Allred v. Rabon, 572 P.2d 979 (1977)
OK.: Underlying employment action
Student Contributor: Manju Sunny
Facts: Client is seeking damages from two attorneys for legal malpractice. The underlying action was the recovery of damages for the breach of an employment contract. Because of the death of the defendant in the underlying case, attorneys brought suit against the executrix but failed to file a claim. Attorneys then amended the petition on behalf of their client, which later lead to the case being dismissed because executrix said that plaintiff did make a demand within the two months. Ultimately, plaintiff filed actions against his attorneys for malpractice, claiming their failure to file a claim with the executrix, which barred his contract action forever. Also, plaintiff alleges that the attorneys fraudulently attempted to conceal their error by filing the amended petition and by advising him to dismiss the case because he had no hope of prevailing. Client seeks actual damages for attorneys’ negligence plus exemplary damages for fraud in concealing their negligence.
Issue: Whether attorneys’ failure to present the claim within the two months of date of first publication of notice to creditors constitutes negligence?
Ruling: No. The law at the time of dismissal was not clear as to the necessity of filing a claim against the estate in a case such as this.
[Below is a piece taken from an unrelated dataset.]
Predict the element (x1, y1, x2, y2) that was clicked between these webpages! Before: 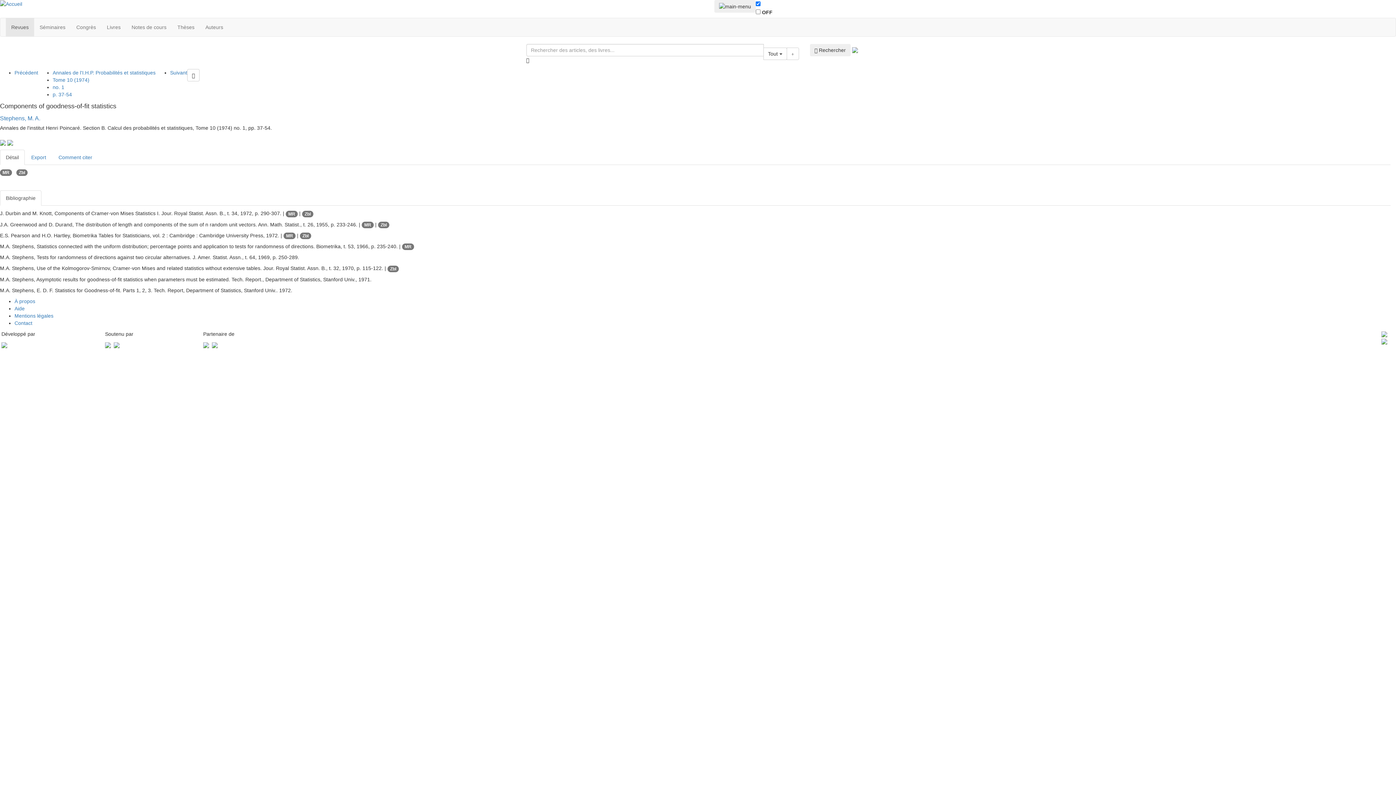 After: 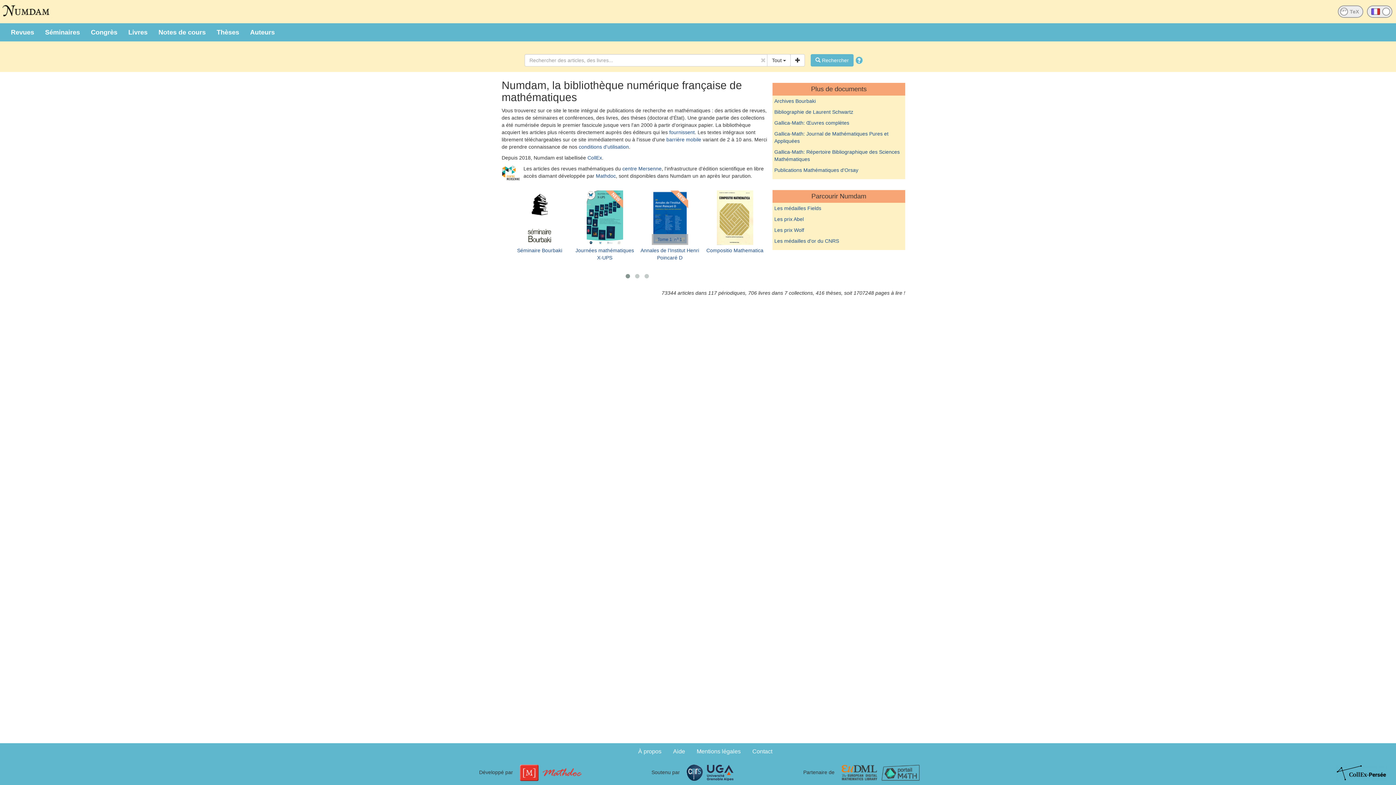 Action: bbox: (0, 0, 22, 6)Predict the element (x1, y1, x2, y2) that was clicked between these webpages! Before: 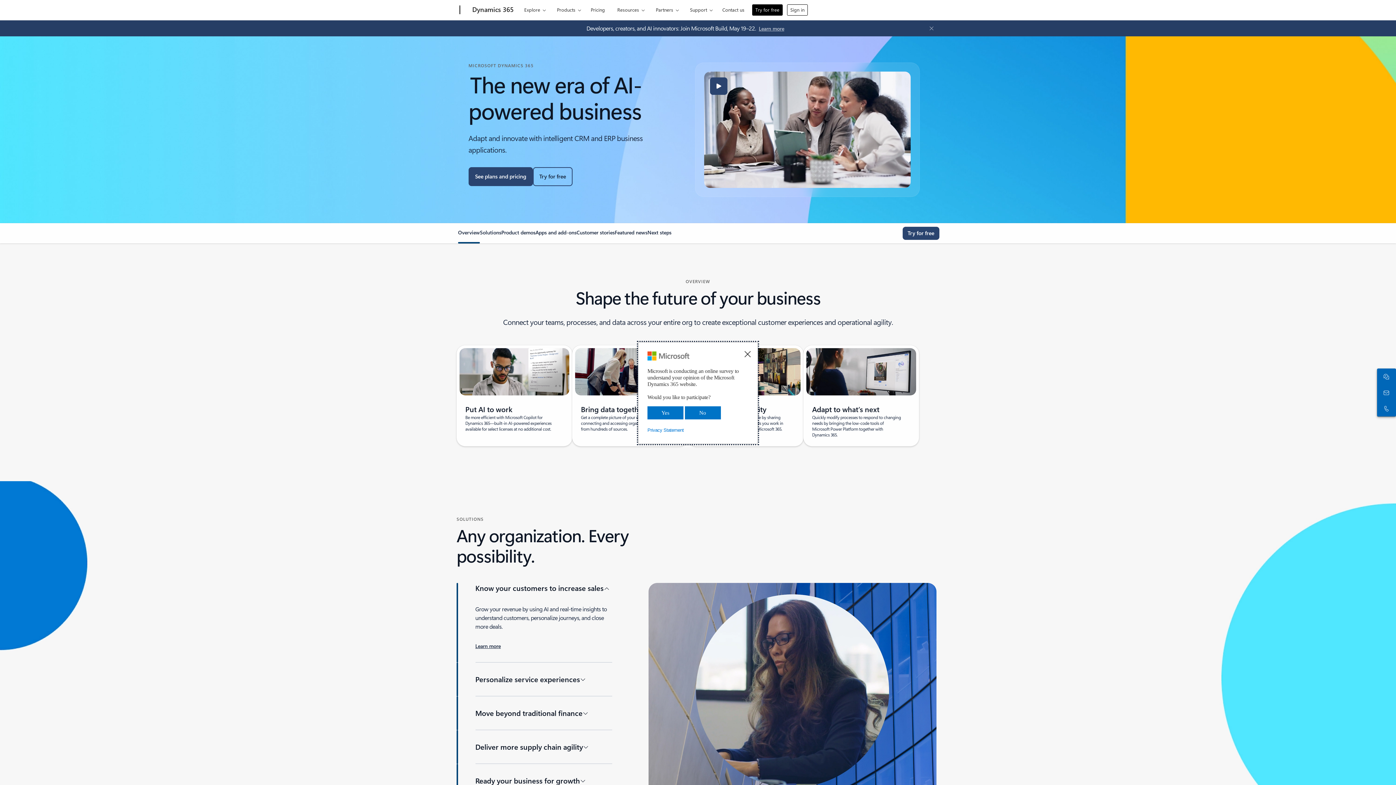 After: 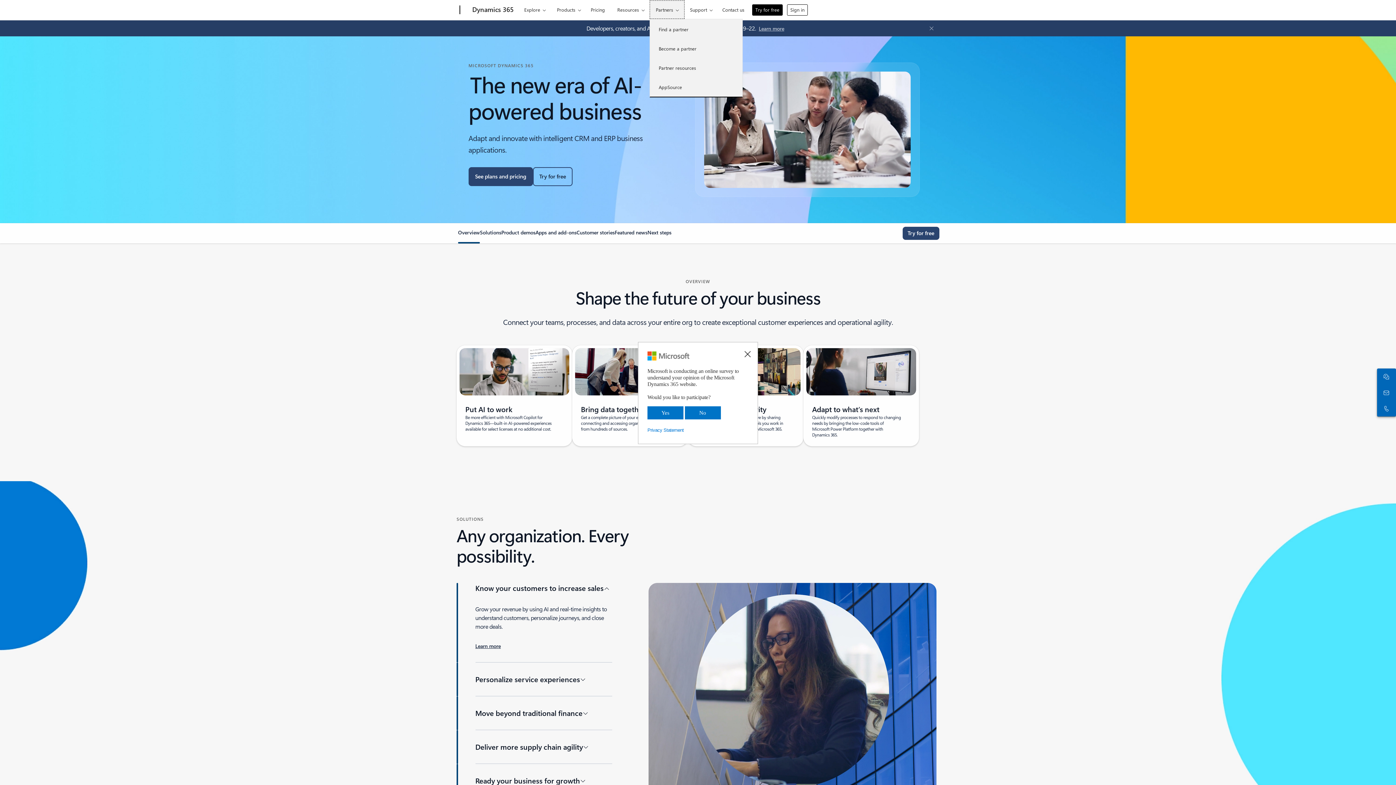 Action: label: Partners bbox: (649, 0, 684, 18)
An attorney who acts in good faith and in honest belief that his advice and acts are well founded and in the best interest of his client is not answerable for mere error of judgment or for a mistake in a point of law which has not been settled by the court of last resort in his State and on which reasonable doubt may be entertained by well informed lawyers. Because the point of law upon which defendant attorneys reached possibly an erroneous conclusion was unsettled at the time the conclusion was made, attorneys could not be held liable for such error.
Lesson: This situation is not the same as the negligence of an attorney in allowing a staute of limitations to run against his client’s cause of action before he institutes a suit that has been entrusted to him. Here, the suit was filed but was dismissed by the plaintiff before the court had acted.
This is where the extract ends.